Computers parts are able to store data via tiny electronic components called flip-flops. They can be set to either of two states: “one” or “zero.” These components can store a single value we call a bit.
To store other values than ones and zeroes, a series of bits can be grouped. If one bit can have two different states, a group of two bits can have four. A group of four bits can have up to sixteen unique states. The amount of different states grows exponentially for every bit that is added to a group. s = n2, where s is the number of states, and n the number of bits within the group.
The de-facto standard is to call a group of bits a byte, and one byte contains 8 bits. The more explicit term for an 8-bit group is octet.
Binary is the purest representation of data on computers, but it isn’t easy to understand what the data represents.
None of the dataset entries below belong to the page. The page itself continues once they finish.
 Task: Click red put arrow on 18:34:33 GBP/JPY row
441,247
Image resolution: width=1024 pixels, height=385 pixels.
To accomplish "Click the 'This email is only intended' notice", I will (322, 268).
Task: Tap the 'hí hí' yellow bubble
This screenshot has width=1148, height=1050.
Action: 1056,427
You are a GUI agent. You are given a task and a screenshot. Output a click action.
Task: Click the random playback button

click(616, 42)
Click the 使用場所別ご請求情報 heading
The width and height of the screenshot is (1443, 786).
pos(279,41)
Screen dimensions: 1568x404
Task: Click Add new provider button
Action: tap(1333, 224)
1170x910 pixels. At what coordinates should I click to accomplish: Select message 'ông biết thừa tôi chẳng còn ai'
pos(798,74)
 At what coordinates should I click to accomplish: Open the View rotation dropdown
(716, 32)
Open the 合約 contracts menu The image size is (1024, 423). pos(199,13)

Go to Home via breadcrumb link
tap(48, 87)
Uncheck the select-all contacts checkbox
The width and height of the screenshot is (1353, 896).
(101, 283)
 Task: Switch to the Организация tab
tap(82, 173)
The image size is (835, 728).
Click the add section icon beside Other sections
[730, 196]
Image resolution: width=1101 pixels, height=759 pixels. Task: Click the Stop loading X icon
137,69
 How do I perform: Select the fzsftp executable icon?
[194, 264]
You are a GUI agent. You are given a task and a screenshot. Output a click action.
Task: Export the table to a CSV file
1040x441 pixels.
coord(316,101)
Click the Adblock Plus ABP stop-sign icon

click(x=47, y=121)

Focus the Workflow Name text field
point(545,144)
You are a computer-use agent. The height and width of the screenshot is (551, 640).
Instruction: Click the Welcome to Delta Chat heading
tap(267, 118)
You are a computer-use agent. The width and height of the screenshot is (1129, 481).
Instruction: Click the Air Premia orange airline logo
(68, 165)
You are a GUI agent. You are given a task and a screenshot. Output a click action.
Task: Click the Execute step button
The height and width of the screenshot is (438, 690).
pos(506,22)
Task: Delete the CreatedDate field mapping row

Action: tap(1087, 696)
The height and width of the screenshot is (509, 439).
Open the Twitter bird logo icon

How do we get from binary to other values?
Representation
Many typed programming languages have datatypes like integers, floats, strings, etc. These datatypes tell the computer how to interpret binary data. Instead of modifying bits and bytes to add two integers, we can use arithmetic operators, like a plus (+), and the computer will know what to do at binary level. Dynamically typed languages do the same, but also removes the need to tell which variable has which type.
A common datatype is an unsigned integer (uint
). When an integer is signed, the first bit will be used to store whether the integer is a positive or negative integer. When it’s unsigned, the data type can only store positive integers. So a uint
is an integer that must be equal or greater than 0.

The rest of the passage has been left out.